Consumer confidence has hit its lowest point in more than a decade, but the economy may have come through the Covid-19 pandemic related lockdowns in better shape than expected, according to a new survey.
The Westpac McDermott Miller Consumer Confidence survey for the September quarter shows consumer confidence has fallen 2.1 points to 95.1, its lowest point since 2008.
Westpac chief economist Dominick Stephens said the economy had taken a battering because of Covid-19 and that had clearly taken a toll on consumer sentiment.
"Consumers are no doubt concerned about rising joblessness, the ongoing border closure, and the recent flare up in Covid-19 infections."
But Stephens said the impact has been less harsh than feared and consumers were not as pessimistic as they might have been, although they were likely to be tight on spending for the rest of the year.

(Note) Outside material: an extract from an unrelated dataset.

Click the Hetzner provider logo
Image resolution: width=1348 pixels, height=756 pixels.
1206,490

"Households are telling us that they've scaled back their spending on entertainment activities and they're also nervous about making major household purchases."
The survey showed more people were worse off financially than the previous survey and fewer expected to be ahead in a year's time, although the pessimism level for the economy over the coming year dropped slightly, and fewer respondents expected economic conditions to be better in five years.

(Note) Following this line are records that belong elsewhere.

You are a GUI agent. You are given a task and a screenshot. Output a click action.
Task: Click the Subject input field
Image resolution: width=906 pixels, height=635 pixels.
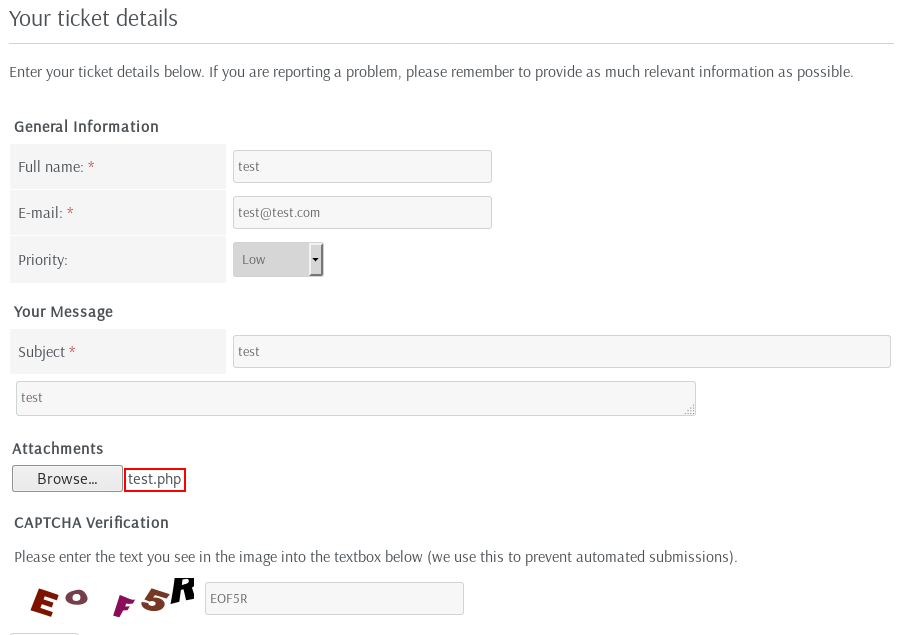(x=561, y=351)
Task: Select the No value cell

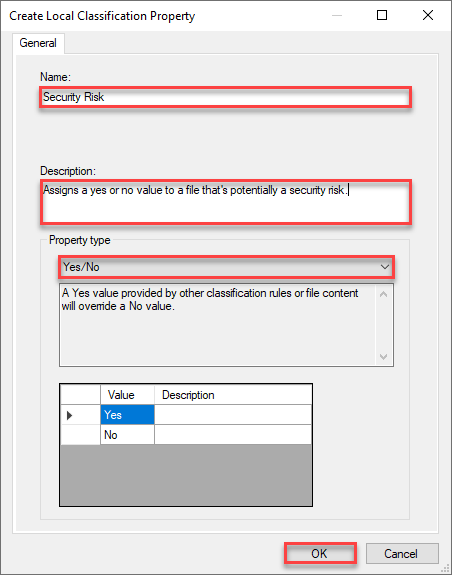Action: pyautogui.click(x=127, y=435)
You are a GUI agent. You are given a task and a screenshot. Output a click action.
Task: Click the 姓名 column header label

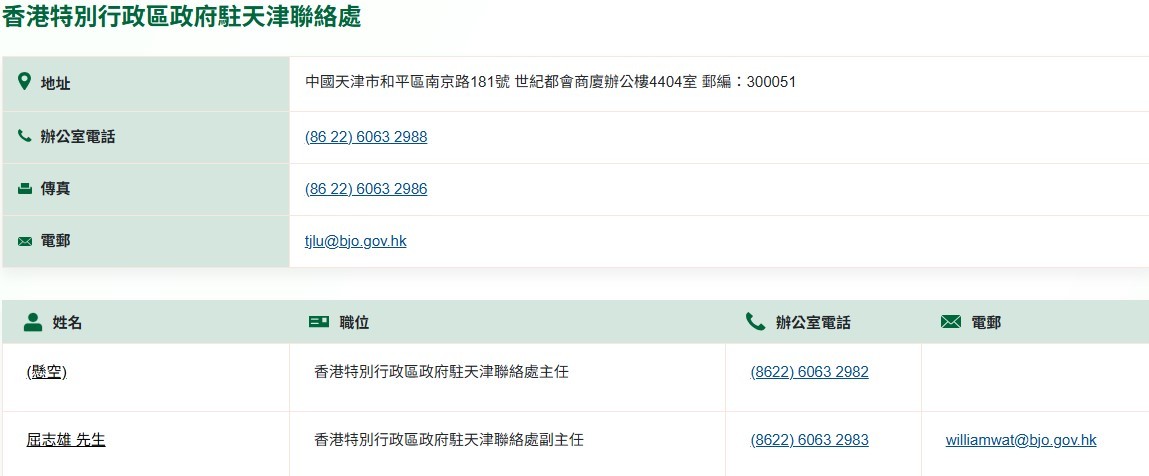pos(67,322)

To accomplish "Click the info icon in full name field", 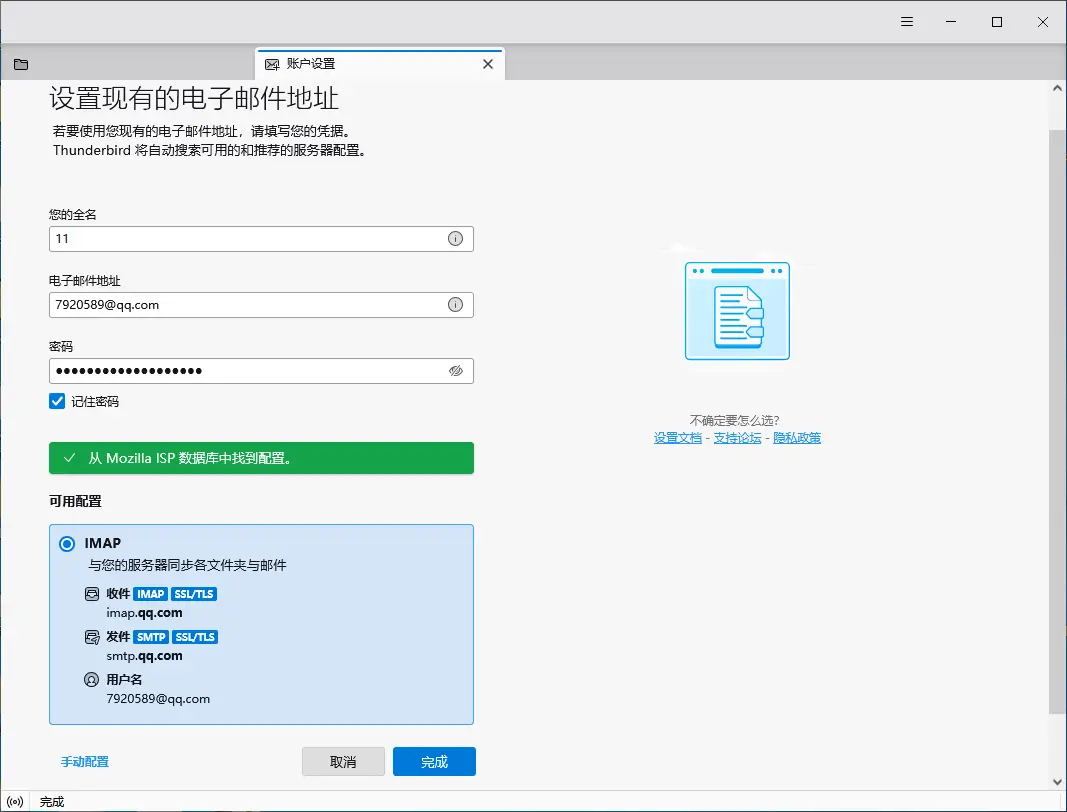I will point(455,239).
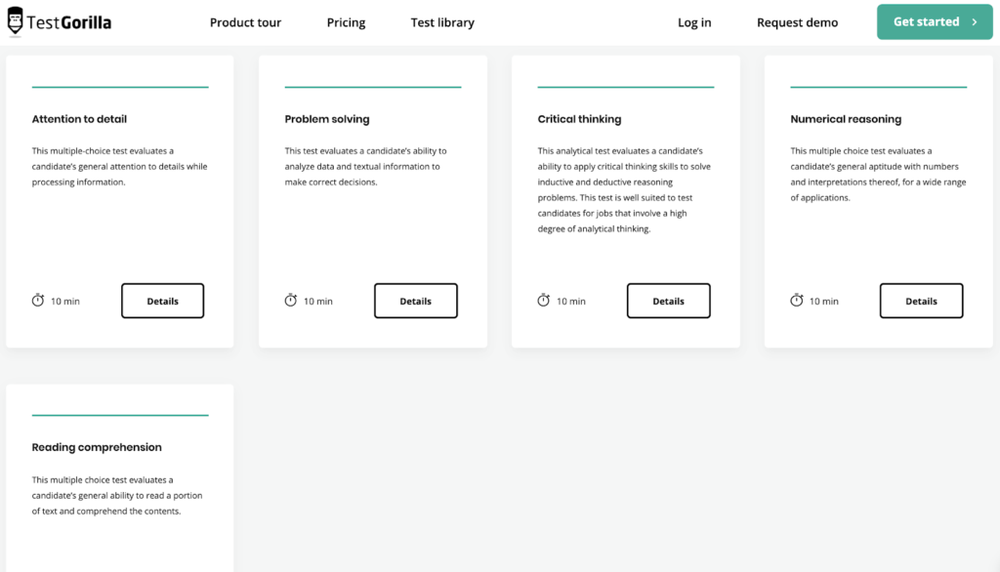The image size is (1000, 572).
Task: Open the Product tour menu item
Action: (x=245, y=22)
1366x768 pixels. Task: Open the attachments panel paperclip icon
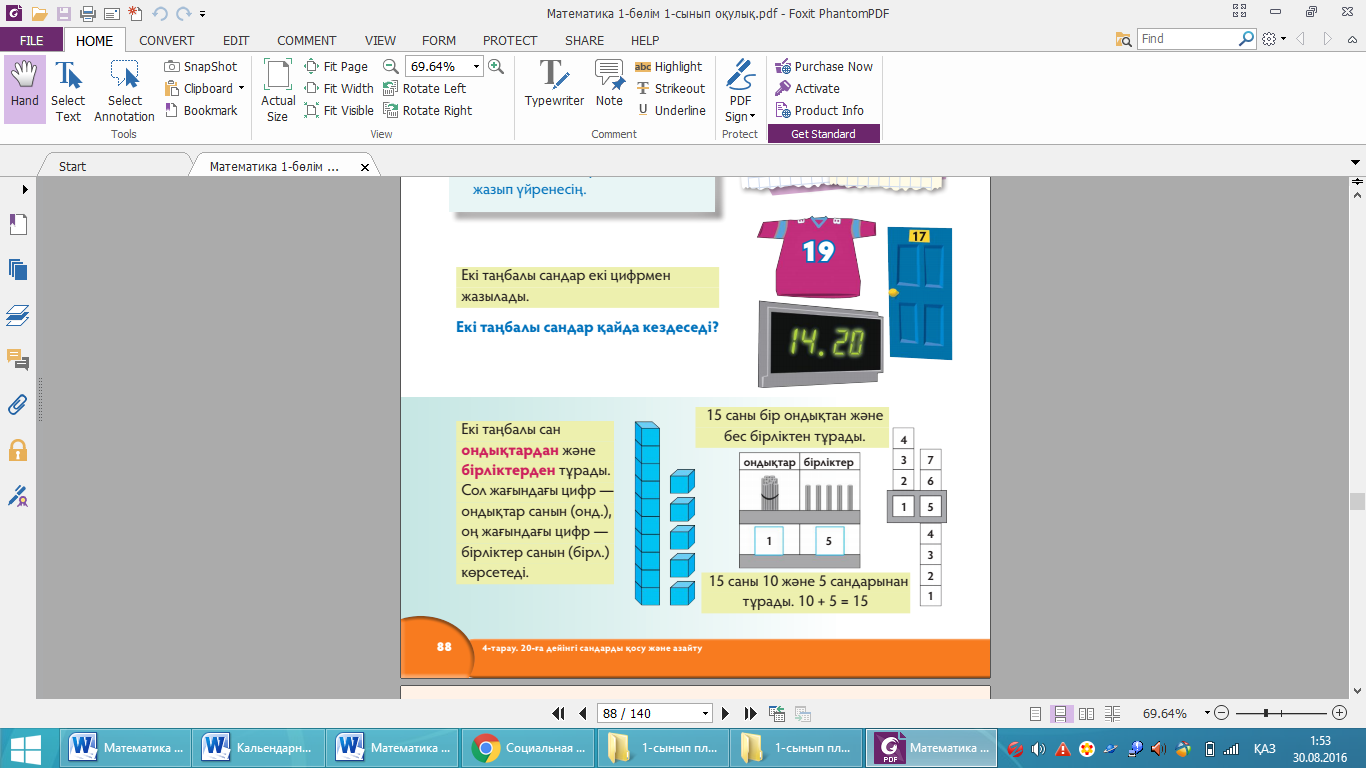click(x=17, y=405)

Most regions in the country showed a drop in sentiment, with the biggest fall on the east coast of the North Island, and the most pessimistic being Auckland, followed closely by Otago, which includes resort town Queenstown.
However, the Bay of Plenty was still marginally optimistic, and Northland and the top of the South Island were flat.
The biggest drop in confidence was among 18 to 29-year-olds, although they were still just optimistic as a group.